Your instructions: Please copy the passage of the secure programming text between "But in fact, messages" and "the common good.", inclusive, word for word.

CHAPTER 1 ■ WHY IS SECURE PROGRAMMING A CONCERN?
7
• Spam: Spam is the sending of unsolicited (and often unwelcome) messages in
huge quantities. It is an automated attack of a different sort, because it gives the
appearance of being normal, albeit excessive, usage. It doesn’t take long for users
to be trained to recognize spam (or at least most spam); it takes servers (which
carry out the hard work of transfer) quite a bit longer. But spam causes both to
suffer from an unwelcome burden of service.
• Automated user input: Other kinds of attacks automate the providing of input
(supposedly from users) in various settings.
• An organization running Internet portal services might decide to attract
users by offering free services like email accounts or offsite storage. Such
services are extremely attractive both to legitimate users and to abusers,
who could, for example, use free email accounts to generate spam.
• Political or public interest organizations might create a web application
where users are allowed to express their preferences for candidates and
issues for an upcoming election. The organization intends to let users’
expressed preferences guide public opinion about which candidates are
doing better than others, and which issues are of more interest to the public.
Such online polls are a natural target for a malicious organization or
individual, who might create an automated attack to cast tens or hundreds
of thousands of votes for or against a particular candidate or issue. Such
ballot stuffing would create an inaccurate picture of the public’s true
opinions.
• An organization might create a website to promote interest in a new and
expensive product, an automobile, a piece of electronic equipment, or
almost anything. It might decide to create interest in the new product by
setting up a sweepstakes, where one of the new products will be given away
to a person chosen by random from among all those who register. Someone
might create a robotic or automated attack that could register 10,000 times,
thus increasing the chances of winning from, say, one in 100,000 (0.001%) to
10,000 in 110,000 (9.99%).
• It is not at all unusual for certain kinds of web applications to provide the
capability for users to leave comments or messages on a discussion board or
in a guestbook. Stuffing content in these kinds of situations might seem
innocuous, since that input seems not to be tied to actual or potential value.
But in fact, messages containing little or nothing besides links to a website
have become a serious problem recently, for they can inflate hugely that
website’s search engine rankings, which have all-too-obvious value. Even
without this financial angle, automated bulk responses are an abuse of a
system that exists otherwise for the common good.
• A similar potential vulnerability exists on any website where registration is
required, even when no free services are offered. It may seem that there is
little point in an attack that registers 10,000 fictitious names for
membership in an organization, but one can’t generalize that such abuse is
harmless. It might, for example, prevent others from legitimate registration,
or it might inflate the perceived power of the organization by
misrepresenting its number of members. A competitor could attempt to
influence an organization by providing bogus demographic data on a large
scale, or by flooding the sales team with bogus requests for contact.
CHAPTER 1 ■ WHY IS SECURE PROGRAMMING A CONCERN?
8
When Information Is Provided to Users
It might seem that the creators of any web application whose business is to provide information to users
would be happy when such information is actually provided. But given the uses to which such
information can sometimes be put, giving out information is not always a pleasure, especially when it
winds up being given to automated processes.

Stored data:

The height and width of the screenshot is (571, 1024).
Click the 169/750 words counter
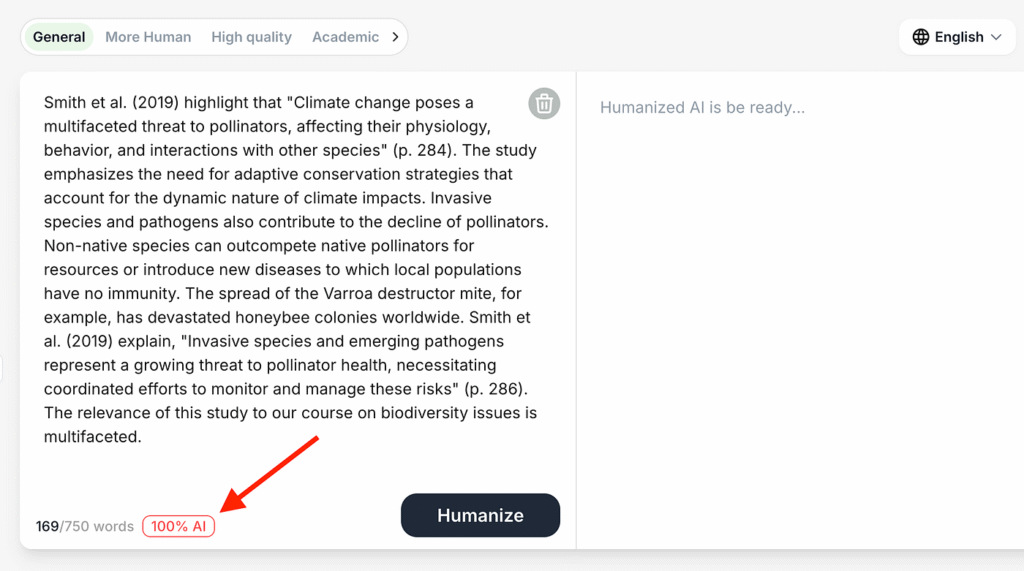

Correct result:
But in fact, messages containing little or nothing besides links to a website
have become a serious problem recently, for they can inflate hugely that
website’s search engine rankings, which have all-too-obvious value. Even
without this financial angle, automated bulk responses are an abuse of a
system that exists otherwise for the common good.